*Description of the task*: Retrieve every line of the data holding the word "agent".

Data entries
'''
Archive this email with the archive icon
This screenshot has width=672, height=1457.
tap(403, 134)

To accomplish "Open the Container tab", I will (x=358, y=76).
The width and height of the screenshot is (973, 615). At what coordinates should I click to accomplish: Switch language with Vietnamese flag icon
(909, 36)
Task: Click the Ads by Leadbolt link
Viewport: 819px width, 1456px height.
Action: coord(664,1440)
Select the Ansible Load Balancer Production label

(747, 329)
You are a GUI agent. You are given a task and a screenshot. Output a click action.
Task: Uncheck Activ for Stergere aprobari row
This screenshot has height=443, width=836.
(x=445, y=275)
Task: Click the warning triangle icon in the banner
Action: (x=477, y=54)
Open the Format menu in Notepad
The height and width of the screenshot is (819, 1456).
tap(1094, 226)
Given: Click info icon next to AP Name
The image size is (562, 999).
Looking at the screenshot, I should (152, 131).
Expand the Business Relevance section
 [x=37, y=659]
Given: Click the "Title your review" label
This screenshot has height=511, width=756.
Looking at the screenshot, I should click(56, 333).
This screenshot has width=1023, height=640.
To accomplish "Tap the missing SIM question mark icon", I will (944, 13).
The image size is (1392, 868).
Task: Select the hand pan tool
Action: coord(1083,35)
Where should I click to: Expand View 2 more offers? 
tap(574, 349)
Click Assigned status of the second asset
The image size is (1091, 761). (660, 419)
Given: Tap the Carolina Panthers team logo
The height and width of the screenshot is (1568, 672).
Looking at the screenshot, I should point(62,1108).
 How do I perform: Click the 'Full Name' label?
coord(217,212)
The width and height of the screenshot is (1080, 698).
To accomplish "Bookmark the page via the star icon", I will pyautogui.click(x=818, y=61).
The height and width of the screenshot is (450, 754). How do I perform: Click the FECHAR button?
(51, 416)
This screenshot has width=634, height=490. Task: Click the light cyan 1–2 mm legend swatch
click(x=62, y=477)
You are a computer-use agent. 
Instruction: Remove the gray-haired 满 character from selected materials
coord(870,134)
'''
*Output of the exercise*:
You are a GUI agent. You are given a task and a screenshot. Output a click action.
You are a computer-use agent. 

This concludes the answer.